> Given text:
====================

Sometime in the late 18th century, a bunch of French people got it in their heads that rather than walk around, they’d like to fly around. To accomplish this, they looked towards China where inventors in the 2nd century BCE developed Kongming. Though this sounds like a dynasty of giant apes, it just means ‘sky lantern’. They used hot air to make paper lanterns lighter than air and used them to send military signals. It’s from the idea of Kongming that French wannabe flyboys created the hot air balloon.

Just as space programs sent chimps and dogs into space, balloonists played the same game. On September 19 1983, the Montgolfier brothers loaded the world’s first hot air balloon, a 42-foot-high balloon made of fabric and paper, with a sheep, a duck, and a rooster. The sheep was a stand-in for a its perceived nearness to human physiology. The duck was a control accustomed to high altitudes. The rooster was to test the effects of altitude on a flightless bird. We can only hope the rooster enjoyed irony. The flight lasted 8 minutes. There is no record as to the animals’ reaction.

====================

> List of tasks:
- a) Reproduce the part of the hot air balloon passage from "Just as space" up to and including "the animals’ reaction.".
- b) In the hot air balloon passage, which animals did the Montgolfier brothers load into the world's first hot air balloon?

> Dataset section:
====================

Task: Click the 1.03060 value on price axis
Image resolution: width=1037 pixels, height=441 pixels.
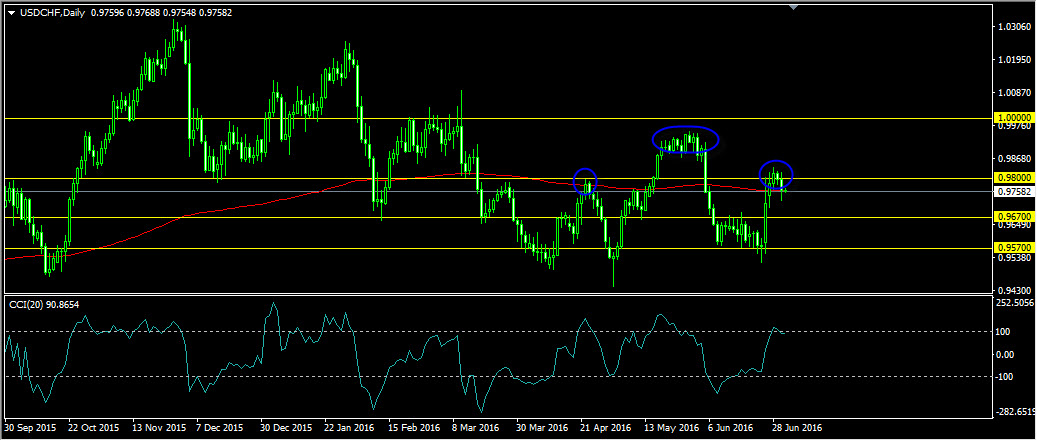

====================

> Expected results:
- a)
Just as space programs sent chimps and dogs into space, balloonists played the same game. On September 19 1983, the Montgolfier brothers loaded the world’s first hot air balloon, a 42-foot-high balloon made of fabric and paper, with a sheep, a duck, and a rooster. The sheep was a stand-in for a its perceived nearness to human physiology. The duck was a control accustomed to high altitudes. The rooster was to test the effects of altitude on a flightless bird. We can only hope the rooster enjoyed irony. The flight lasted 8 minutes. There is no record as to the animals’ reaction.

- b) A sheep, a duck, and a rooster.